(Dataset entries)
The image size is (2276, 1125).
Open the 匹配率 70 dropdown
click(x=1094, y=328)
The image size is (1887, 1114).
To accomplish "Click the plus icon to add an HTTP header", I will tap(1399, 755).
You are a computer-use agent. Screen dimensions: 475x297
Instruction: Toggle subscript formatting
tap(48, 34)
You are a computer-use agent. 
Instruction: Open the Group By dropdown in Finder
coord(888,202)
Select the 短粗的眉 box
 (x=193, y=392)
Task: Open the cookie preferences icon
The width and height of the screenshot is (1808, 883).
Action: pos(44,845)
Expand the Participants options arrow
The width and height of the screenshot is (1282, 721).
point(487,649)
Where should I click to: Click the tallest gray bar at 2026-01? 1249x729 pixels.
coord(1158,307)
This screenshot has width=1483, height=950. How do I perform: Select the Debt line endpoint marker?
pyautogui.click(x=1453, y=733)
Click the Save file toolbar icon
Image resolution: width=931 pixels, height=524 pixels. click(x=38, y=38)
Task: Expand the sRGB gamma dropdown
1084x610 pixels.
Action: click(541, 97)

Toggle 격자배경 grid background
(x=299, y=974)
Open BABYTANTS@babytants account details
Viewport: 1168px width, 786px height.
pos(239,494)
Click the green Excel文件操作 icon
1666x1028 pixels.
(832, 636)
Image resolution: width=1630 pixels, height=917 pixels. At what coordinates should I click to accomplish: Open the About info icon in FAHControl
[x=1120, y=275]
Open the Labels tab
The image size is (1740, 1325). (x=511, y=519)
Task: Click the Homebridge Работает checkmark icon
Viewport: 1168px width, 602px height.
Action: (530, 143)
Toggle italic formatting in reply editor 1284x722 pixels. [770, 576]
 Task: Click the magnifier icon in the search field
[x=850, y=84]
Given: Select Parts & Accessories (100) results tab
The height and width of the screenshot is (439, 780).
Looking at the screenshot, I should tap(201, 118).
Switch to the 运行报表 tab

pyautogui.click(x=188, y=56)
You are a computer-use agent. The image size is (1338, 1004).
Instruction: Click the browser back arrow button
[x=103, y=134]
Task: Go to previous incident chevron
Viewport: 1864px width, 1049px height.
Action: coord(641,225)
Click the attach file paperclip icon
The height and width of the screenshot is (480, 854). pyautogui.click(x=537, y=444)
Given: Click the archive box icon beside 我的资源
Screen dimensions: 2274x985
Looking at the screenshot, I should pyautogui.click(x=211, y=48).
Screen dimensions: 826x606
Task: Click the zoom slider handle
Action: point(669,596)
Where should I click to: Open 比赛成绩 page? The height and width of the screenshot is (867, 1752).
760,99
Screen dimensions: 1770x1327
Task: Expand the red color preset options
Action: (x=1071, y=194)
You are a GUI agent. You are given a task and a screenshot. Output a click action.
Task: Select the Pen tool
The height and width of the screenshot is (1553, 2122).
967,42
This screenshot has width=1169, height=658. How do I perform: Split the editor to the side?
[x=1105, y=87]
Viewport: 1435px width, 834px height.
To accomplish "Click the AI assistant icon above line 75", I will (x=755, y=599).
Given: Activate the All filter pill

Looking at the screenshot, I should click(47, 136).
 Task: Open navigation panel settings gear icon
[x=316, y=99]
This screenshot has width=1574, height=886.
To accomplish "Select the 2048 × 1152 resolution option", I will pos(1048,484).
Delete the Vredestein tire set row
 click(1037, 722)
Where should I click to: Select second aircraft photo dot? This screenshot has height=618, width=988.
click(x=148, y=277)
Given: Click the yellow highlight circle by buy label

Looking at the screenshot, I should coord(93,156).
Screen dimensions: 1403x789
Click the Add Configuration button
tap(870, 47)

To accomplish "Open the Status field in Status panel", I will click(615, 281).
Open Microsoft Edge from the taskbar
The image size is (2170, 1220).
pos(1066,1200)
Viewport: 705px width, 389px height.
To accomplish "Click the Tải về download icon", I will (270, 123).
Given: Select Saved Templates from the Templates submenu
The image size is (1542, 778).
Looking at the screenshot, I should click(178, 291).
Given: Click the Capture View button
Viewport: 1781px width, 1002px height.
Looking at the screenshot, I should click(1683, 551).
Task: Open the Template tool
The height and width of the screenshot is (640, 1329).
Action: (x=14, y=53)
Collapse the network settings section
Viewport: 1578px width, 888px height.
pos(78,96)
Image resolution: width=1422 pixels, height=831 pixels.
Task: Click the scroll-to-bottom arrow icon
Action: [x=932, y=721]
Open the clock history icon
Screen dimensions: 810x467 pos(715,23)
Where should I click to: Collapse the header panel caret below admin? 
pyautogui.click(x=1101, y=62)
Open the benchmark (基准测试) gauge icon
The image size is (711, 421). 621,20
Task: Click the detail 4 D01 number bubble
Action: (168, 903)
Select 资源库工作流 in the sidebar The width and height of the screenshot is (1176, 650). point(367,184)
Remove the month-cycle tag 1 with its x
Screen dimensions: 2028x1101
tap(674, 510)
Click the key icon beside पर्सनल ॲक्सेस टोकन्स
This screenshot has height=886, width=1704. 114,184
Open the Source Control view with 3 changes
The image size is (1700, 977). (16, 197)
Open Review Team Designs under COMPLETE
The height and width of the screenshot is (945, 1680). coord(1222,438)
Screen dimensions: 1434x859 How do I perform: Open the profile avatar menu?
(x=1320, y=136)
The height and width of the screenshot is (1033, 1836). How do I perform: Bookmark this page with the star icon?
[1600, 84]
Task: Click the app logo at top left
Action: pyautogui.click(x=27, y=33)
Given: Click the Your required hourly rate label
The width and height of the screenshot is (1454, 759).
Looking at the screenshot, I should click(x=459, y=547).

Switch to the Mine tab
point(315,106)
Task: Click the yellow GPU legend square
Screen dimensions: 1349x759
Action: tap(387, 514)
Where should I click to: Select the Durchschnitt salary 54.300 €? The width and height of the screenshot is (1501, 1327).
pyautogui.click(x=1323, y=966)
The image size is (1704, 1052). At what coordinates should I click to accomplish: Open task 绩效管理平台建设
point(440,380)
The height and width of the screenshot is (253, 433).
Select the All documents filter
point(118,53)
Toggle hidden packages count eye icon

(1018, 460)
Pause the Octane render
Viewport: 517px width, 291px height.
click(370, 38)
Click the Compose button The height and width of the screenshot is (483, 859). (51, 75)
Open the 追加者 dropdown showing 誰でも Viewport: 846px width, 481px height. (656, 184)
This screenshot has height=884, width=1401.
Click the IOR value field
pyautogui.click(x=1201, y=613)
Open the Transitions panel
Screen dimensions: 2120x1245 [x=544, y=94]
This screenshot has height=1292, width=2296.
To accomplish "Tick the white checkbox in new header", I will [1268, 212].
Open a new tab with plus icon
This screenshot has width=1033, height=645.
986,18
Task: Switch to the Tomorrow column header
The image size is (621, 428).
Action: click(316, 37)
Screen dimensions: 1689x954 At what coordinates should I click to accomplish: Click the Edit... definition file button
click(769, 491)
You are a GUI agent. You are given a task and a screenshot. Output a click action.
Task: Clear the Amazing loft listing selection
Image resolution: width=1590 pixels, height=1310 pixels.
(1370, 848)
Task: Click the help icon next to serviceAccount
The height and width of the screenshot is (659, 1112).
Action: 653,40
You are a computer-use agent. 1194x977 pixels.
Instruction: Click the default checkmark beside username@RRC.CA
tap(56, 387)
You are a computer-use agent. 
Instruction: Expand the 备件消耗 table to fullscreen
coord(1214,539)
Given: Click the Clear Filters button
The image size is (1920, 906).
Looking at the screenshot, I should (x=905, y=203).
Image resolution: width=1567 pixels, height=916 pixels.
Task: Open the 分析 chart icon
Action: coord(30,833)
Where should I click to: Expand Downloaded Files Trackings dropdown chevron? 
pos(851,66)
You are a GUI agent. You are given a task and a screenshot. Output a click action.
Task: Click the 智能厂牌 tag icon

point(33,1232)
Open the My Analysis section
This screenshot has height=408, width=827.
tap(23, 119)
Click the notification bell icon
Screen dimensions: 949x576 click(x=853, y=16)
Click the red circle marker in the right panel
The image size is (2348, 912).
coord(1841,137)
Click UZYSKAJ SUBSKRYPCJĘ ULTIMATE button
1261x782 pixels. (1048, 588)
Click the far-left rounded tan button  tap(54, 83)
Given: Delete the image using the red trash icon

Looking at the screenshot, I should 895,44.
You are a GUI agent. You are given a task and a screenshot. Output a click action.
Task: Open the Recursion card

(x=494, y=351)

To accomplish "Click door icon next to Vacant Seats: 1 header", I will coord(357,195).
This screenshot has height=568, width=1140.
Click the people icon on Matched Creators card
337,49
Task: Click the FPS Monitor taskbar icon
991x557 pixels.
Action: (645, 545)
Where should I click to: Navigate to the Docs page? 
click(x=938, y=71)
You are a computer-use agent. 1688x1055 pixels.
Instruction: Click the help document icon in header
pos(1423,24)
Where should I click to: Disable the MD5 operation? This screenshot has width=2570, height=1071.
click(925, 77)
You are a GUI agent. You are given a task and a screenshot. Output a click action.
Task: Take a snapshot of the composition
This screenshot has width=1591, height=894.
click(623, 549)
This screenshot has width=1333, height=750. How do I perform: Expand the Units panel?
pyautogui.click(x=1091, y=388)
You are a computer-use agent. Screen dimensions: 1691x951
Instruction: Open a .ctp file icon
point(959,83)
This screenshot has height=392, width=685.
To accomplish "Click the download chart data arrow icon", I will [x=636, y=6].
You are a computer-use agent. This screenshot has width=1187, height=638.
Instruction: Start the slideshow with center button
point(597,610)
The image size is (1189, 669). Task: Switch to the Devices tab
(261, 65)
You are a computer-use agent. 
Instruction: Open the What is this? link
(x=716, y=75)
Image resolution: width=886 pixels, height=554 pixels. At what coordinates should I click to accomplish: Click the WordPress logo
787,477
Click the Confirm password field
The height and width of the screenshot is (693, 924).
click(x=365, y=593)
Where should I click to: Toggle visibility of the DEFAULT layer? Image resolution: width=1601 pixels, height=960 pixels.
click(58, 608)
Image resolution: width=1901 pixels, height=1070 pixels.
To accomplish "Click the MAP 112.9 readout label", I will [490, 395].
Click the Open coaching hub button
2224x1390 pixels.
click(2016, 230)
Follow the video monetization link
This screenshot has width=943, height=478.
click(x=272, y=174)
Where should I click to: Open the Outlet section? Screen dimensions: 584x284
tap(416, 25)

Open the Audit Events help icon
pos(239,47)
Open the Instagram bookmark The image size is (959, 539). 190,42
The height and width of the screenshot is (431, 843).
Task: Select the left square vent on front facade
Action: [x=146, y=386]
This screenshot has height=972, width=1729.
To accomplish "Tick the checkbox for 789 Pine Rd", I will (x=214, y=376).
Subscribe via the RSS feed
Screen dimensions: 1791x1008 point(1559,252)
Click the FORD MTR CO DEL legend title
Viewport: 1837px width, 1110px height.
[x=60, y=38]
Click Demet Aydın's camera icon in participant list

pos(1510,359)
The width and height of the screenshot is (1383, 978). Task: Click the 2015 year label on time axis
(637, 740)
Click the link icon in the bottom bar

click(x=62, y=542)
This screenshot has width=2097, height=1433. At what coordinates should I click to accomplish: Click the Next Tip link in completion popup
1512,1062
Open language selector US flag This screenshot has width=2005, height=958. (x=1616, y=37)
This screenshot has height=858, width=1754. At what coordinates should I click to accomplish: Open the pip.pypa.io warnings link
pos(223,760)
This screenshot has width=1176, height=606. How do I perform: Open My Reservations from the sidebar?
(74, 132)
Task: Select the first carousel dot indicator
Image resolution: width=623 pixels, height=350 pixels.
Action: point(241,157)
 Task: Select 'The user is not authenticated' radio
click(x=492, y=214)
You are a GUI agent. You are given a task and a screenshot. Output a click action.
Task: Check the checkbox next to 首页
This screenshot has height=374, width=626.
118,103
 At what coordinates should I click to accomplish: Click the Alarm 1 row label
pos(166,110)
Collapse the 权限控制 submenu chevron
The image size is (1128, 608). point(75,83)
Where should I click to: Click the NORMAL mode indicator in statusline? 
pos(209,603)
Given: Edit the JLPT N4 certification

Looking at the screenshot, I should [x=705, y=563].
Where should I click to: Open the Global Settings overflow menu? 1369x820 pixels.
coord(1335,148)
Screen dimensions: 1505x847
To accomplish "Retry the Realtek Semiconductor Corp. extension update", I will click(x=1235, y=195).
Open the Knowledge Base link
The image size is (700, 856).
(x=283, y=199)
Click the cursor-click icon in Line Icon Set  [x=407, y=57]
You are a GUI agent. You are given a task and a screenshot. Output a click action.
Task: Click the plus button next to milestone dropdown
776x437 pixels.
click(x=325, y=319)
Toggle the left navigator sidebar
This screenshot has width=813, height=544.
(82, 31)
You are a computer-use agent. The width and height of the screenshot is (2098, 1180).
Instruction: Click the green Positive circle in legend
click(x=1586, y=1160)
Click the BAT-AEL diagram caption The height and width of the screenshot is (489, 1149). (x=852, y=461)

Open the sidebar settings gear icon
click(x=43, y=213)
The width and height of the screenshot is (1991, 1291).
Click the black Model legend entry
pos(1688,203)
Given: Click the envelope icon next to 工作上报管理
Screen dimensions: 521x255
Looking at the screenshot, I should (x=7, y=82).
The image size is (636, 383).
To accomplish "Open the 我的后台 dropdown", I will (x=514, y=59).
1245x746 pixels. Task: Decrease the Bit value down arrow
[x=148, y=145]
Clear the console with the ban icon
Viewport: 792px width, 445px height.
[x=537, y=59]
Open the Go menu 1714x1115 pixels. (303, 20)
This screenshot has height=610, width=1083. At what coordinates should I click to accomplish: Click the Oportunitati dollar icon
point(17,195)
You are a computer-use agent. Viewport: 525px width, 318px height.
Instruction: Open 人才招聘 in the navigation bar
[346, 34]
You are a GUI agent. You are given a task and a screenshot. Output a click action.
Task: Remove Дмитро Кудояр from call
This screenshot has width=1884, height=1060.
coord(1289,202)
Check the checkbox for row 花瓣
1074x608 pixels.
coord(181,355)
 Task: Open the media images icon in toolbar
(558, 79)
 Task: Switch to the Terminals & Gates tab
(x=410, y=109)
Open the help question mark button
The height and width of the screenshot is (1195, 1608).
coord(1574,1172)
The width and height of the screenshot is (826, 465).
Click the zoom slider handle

■ PROBLEM DESCRIPTION
Copy out the lines above exactly, beginning at the one that contains "Click the Confirm password field" and ending at the one that contains "Image resolution: width=1901".

■ ANSWER
Click the Confirm password field
The height and width of the screenshot is (693, 924).
click(x=365, y=593)
Where should I click to: Toggle visibility of the DEFAULT layer? Image resolution: width=1601 pixels, height=960 pixels.
click(58, 608)
Image resolution: width=1901 pixels, height=1070 pixels.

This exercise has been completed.